Europa: calor extremo e secas
No continente europeu, Copernicus destacou que se viveu uma onda de calor precoce e intensa, reflexo de como os fenômenos extremos se tornam a nova normalidade.
- O período março-maio foi a terceira primavera mais quente desde que há registros.
- A partir de 20 de maio, as temperaturas passaram de mais frias a mais quentes que a média.
- Europa ocidental e central, Itália e o sul da Espanha registraram condições mais secas do que o habitual.
- Outras zonas como Escandinávia, Islândia e Rússia ocidental foram mais úmidas, embora em geral a primavera tenha sido mais seca que a média.

Precipitações globais
O boletim de Copernicus também identificou contrastes nas chuvas:
- Mais úmido do que o normal: norte e sudeste da América do Norte, zonas do norte da Índia e oeste da China, parte do Brasil, sul da África e grande parte da Austrália.
- Mais seco do que o normal: centro dos Estados Unidos, Ásia Central, Madagascar, sudoeste da Austrália e amplas regiões da América do Sul.
Oceanos e polos
- A temperatura superficial do mar alcançou 20,90 ºC, o segundo valor mais alto para maio, apenas atrás de 2024 (20,93 ºC).
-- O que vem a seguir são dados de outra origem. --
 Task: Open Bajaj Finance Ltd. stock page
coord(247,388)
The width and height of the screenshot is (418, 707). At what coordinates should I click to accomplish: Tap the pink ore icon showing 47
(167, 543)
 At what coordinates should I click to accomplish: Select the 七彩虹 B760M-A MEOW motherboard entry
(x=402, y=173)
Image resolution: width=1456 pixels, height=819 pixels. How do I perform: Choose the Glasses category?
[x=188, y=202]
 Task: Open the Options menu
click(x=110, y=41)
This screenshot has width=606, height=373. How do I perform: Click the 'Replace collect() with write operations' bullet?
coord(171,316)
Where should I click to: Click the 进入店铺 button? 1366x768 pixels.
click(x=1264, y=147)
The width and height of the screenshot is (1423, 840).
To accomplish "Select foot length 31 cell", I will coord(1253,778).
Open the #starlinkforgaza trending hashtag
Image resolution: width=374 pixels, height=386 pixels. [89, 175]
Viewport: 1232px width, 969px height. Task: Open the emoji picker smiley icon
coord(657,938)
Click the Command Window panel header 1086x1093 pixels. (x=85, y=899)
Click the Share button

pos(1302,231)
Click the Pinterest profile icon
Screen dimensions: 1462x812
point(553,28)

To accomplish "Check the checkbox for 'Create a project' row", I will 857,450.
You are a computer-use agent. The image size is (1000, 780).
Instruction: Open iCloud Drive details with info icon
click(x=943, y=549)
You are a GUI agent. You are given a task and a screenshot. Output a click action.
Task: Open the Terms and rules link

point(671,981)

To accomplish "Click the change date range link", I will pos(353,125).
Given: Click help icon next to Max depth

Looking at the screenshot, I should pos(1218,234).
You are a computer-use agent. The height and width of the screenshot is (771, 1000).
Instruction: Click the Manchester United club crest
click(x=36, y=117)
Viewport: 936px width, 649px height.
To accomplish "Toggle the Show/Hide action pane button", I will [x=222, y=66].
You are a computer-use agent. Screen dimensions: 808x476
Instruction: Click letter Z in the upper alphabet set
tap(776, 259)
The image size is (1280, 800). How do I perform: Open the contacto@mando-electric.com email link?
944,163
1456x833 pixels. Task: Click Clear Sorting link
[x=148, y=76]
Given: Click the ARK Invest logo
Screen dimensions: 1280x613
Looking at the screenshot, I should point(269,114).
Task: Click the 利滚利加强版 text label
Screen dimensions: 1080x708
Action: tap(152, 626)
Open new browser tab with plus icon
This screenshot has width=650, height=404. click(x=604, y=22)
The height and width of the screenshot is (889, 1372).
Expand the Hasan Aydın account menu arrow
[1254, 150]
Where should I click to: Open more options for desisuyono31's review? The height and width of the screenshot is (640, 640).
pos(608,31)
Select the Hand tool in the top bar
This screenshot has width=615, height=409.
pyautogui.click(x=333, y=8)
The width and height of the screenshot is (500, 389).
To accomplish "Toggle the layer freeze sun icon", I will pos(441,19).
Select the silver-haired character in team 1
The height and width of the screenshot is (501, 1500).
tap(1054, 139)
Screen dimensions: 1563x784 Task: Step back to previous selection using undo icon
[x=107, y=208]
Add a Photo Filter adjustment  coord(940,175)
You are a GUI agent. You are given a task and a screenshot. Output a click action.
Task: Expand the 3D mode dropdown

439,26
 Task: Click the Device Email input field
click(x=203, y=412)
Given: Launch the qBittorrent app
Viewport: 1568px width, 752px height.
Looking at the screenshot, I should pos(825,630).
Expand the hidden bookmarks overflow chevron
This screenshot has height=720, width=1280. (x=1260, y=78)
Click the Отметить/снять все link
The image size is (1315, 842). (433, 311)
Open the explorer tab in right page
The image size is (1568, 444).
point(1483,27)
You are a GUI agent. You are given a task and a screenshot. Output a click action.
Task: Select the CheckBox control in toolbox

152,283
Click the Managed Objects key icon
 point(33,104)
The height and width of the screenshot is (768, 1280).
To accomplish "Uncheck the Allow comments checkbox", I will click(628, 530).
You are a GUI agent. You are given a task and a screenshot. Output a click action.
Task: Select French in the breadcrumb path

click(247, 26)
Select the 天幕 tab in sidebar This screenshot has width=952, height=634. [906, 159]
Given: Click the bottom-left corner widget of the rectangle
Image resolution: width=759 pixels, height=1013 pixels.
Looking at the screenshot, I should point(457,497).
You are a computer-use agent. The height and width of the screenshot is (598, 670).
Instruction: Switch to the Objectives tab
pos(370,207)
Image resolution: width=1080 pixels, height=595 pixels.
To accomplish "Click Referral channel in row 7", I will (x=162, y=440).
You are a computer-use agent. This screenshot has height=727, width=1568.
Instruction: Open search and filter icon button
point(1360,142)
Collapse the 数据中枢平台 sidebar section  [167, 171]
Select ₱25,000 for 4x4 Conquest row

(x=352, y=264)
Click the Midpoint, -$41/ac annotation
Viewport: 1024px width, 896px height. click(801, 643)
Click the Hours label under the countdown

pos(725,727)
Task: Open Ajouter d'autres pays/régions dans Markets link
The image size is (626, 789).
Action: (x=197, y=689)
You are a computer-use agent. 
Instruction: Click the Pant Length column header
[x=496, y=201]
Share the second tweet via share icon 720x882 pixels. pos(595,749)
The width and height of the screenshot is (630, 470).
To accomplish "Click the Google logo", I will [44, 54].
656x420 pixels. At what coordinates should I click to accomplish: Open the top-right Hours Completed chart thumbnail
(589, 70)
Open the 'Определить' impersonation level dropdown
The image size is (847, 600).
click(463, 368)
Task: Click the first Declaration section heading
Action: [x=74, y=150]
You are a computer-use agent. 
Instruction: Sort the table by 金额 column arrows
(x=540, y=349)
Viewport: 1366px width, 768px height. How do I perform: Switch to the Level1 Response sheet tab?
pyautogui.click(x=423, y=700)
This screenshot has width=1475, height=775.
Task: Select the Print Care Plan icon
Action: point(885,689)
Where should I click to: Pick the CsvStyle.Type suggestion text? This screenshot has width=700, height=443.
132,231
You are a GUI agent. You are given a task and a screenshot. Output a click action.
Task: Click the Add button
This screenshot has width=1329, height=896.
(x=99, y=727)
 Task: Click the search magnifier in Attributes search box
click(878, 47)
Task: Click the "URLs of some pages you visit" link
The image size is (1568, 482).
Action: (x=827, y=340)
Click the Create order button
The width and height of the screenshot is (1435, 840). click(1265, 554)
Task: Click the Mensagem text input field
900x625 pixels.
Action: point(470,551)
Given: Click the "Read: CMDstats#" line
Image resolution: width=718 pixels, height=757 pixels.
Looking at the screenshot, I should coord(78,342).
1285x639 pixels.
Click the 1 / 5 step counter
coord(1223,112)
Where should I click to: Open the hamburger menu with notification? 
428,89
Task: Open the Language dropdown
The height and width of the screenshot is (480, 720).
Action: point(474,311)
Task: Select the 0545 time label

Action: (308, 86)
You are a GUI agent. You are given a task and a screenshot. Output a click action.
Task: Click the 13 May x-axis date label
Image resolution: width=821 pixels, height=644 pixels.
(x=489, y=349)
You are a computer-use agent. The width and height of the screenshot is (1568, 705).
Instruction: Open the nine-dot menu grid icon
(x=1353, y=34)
- O Pacífico tropical manteve temperaturas excepcionalmente altas, enquanto o Pacífico equatorial avançava para condições de El Niño.
- No Ártico, a extensão de gelo foi 4% menor que a média, o quarto registro mais baixo para maio.
- No Antártico, a superfície gelada foi 9% inferior à média, o sétimo registro mais baixo para este mês.
O segundo maio mais quente da história confirma a tendência de calor global sustentado e a aceleração de fenômenos extremos.
Esses dados reforçam a urgência de políticas de mitigação e adaptação frente à mudança climática, que já impacta na biodiversidade, na segurança alimentar e na vida cotidiana de milhões de pessoas.